English Roman Catholic bishop (born 1960)

Richard Adrian Walker (born 24 October 1960) is an English Roman Catholic prelate who has served as an Auxiliary Bishop of the Archdiocese of Birmingham and titular bishop of Murthlacum since 2024. Before his appointment to the episcopate, he served as Vicar General of the Archdiocese of Birmingham since 2020.

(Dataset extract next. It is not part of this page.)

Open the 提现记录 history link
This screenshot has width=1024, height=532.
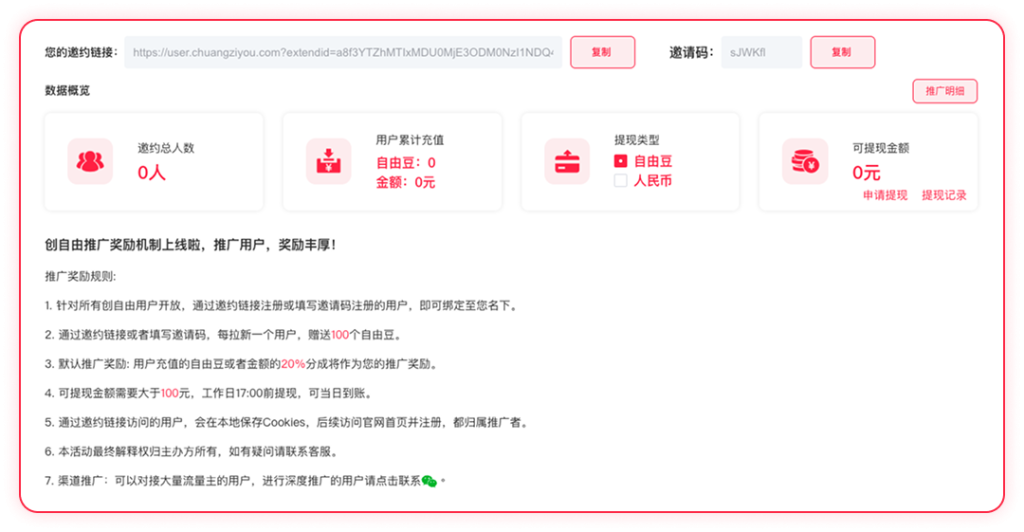[x=944, y=195]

==Early life and education==
Walker was born on 24 October 1960 in Harborne, Birmingham. He qualified as a solicitor in 1985, after a degree in law from Coventry University, before entering priestly formation at St Mary's College, Oscott and the Venerable English College in Rome. In 2000 he was awarded the Licentiate in Dogmatic Theology (STL) from the Pontifical Gregorian University.

==Priestly ministry==
Walker was ordained to the priesthood for the Archdiocese of Birmingham by Archbishop Vincent Nichols at St Francis Church, Kenilworth, on 22 July 2000.

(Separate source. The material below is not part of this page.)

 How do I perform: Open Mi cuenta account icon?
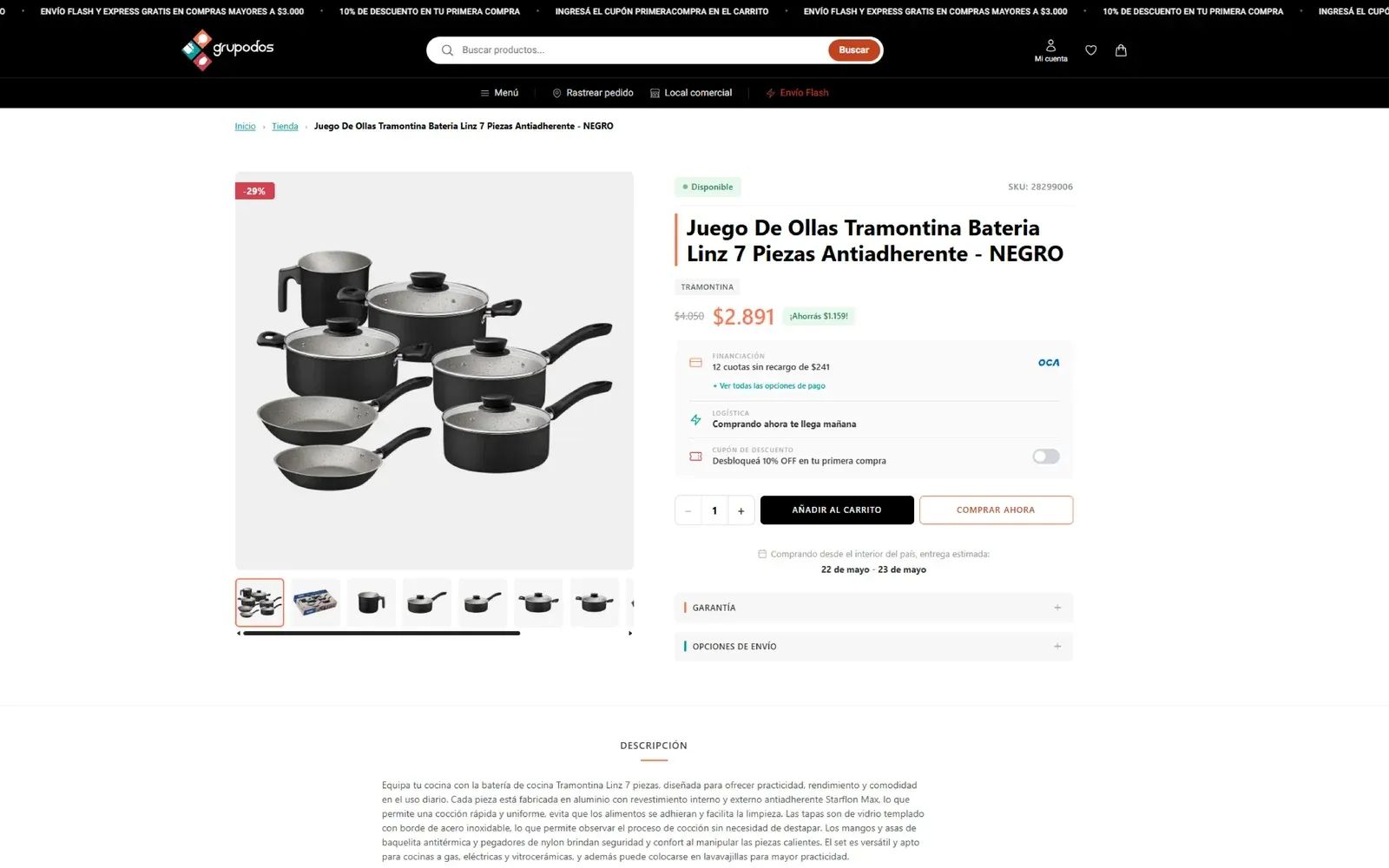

Following ordination, he served as assistant priest at Christ the King Parish, Coventry (2000–2003). He then joined the staff of St Mary's College, Oscott, where he served until 2014, including most of that period as vice rector. From 2014 to 2020 he was parish priest of St John the Evangelist, Banbury, while also serving as Director of Ongoing Formation for the archdiocese from 2015. Between 2018 and 2020 he additionally served as parish priest of St Joseph the Worker, Banbury. He was appointed Vicar General and trustee of the Archdiocese of Birmingham in September 2020.

==Episcopal ministry==
On 25 April 2024, Pope Francis appointed Walker auxiliary bishop of the Archdiocese of Birmingham and titular bishop of Murthlacum.

He received episcopal consecration on 16 July 2024 in St Chad's Cathedral, Birmingham. The principal consecrator was Archbishop Bernard Longley, assisted by Bishop David Ernest Charles Evans and Bishop Stephen Wright.

Following his ordination as bishop, Walker was given pastoral responsibility for the deaneries and parishes of Coventry, Warwickshire and Oxfordshire.